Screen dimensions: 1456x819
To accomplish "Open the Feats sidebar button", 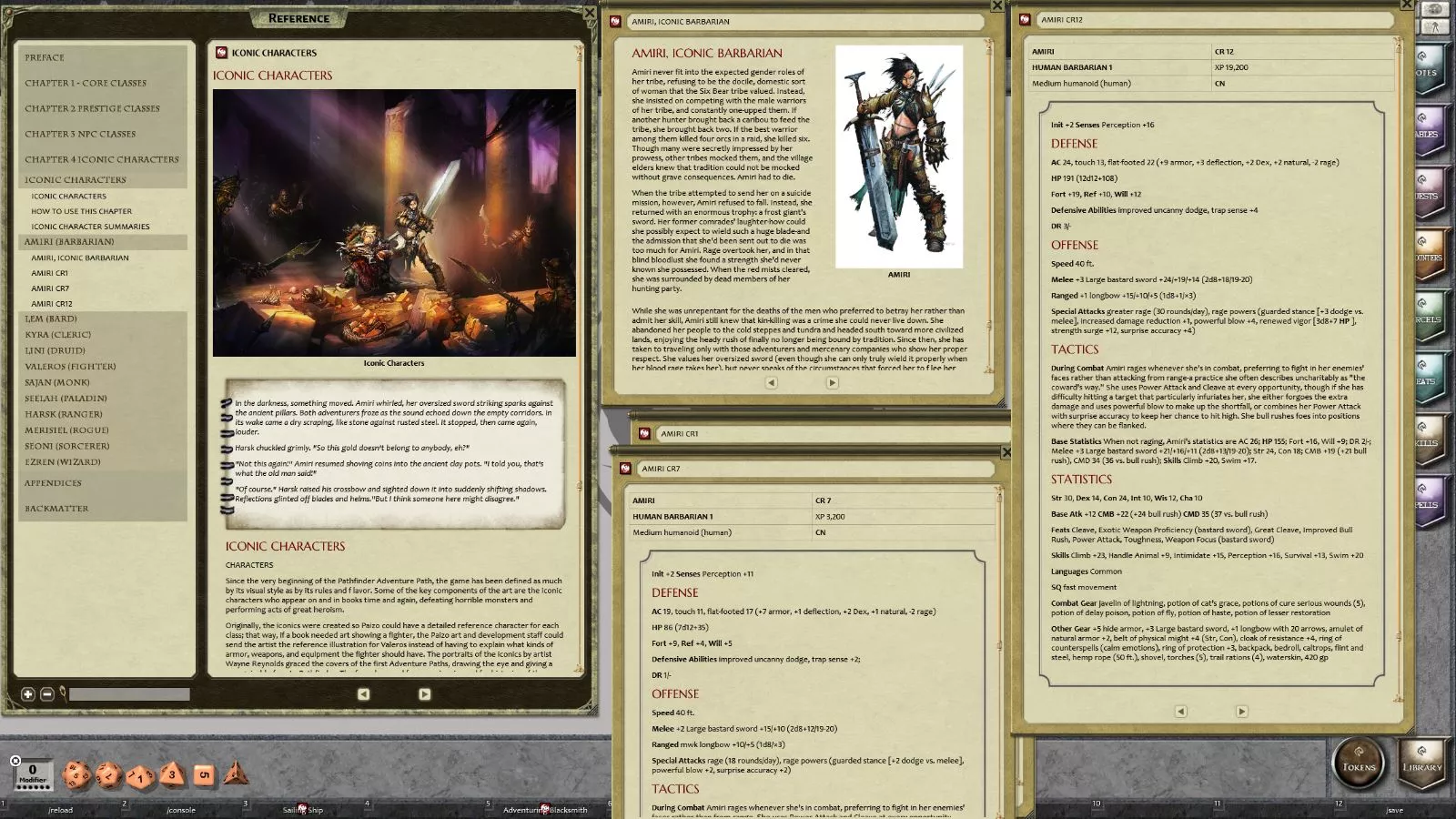I will coord(1428,377).
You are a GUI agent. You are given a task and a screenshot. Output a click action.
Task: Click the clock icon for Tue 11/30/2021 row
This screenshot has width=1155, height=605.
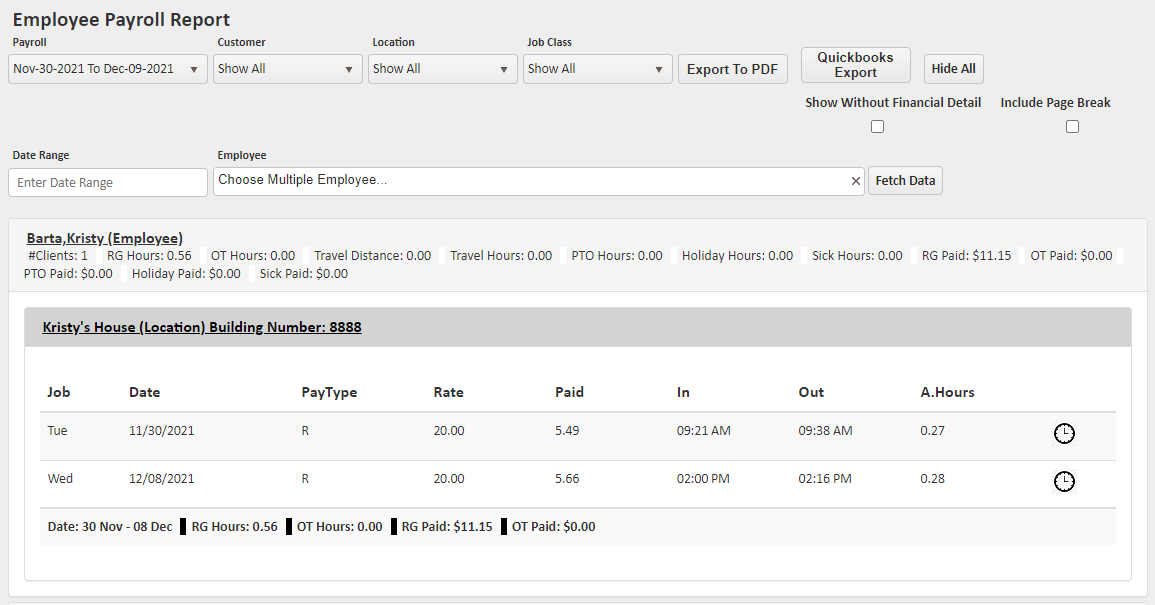(1065, 433)
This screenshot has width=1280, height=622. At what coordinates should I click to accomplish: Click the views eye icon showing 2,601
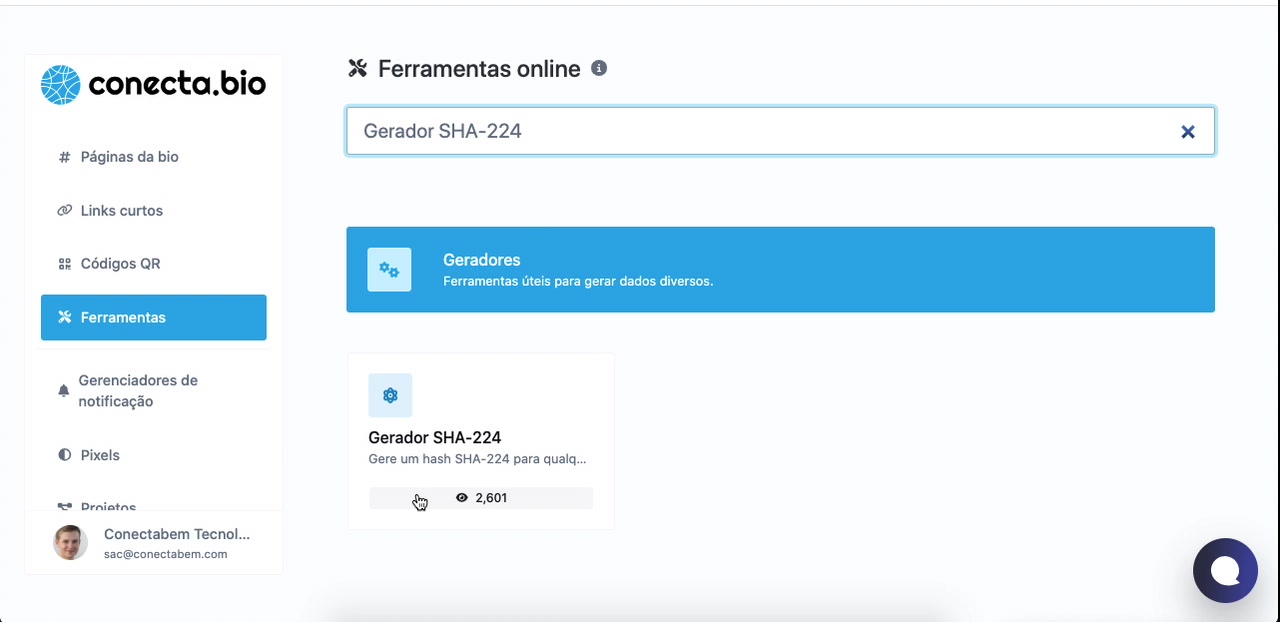461,497
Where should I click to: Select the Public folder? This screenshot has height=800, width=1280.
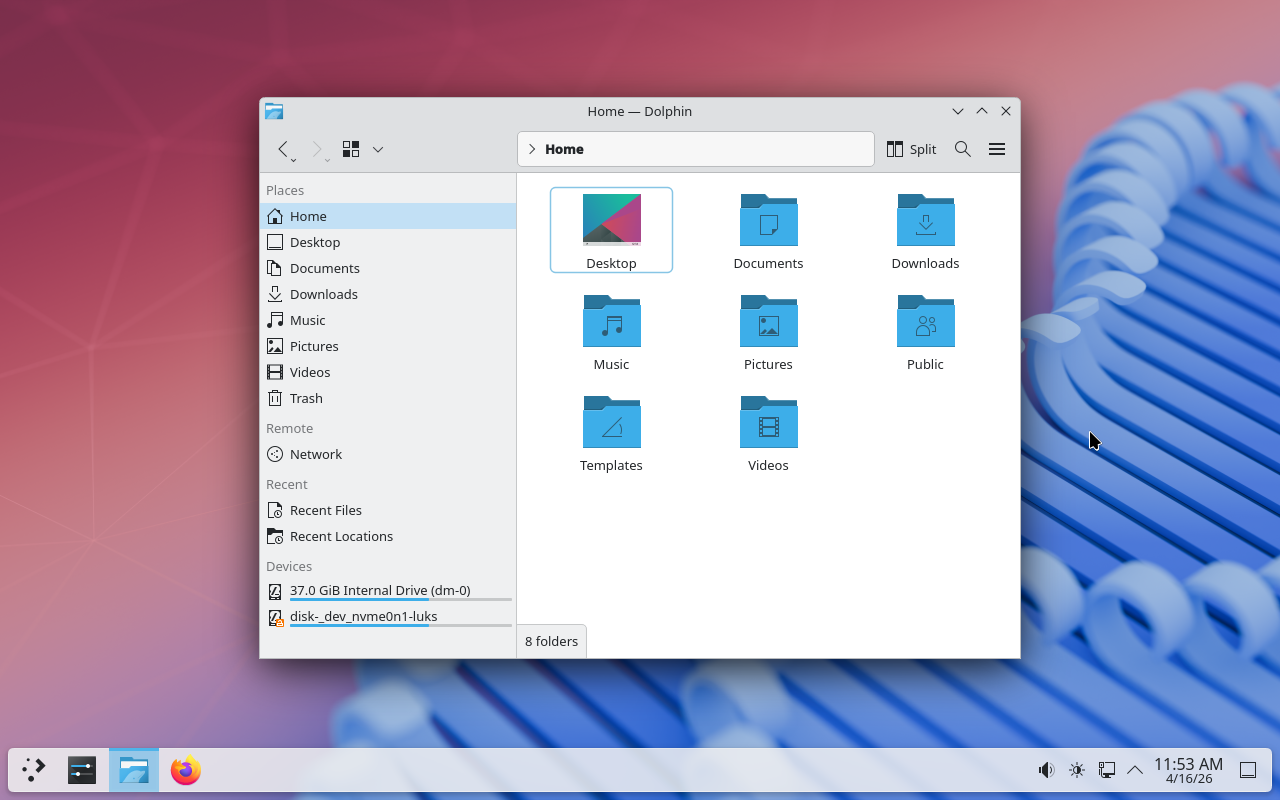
------------------------------------------------------------------------
§ YOUR OBJECTIVE
Only an exact copy belongs in the answer: the lines from the one containing "Task: Click the" through the end of the records, both ends included, minus the pictures.

§ ANSWER BELOW
Task: Click the clock icon for Tue 11/30/2021 row
This screenshot has width=1155, height=605.
(1065, 433)
This screenshot has width=1280, height=622. At what coordinates should I click to accomplish: Click the views eye icon showing 2,601
461,497
Where should I click to: Select the Public folder? This screenshot has height=800, width=1280.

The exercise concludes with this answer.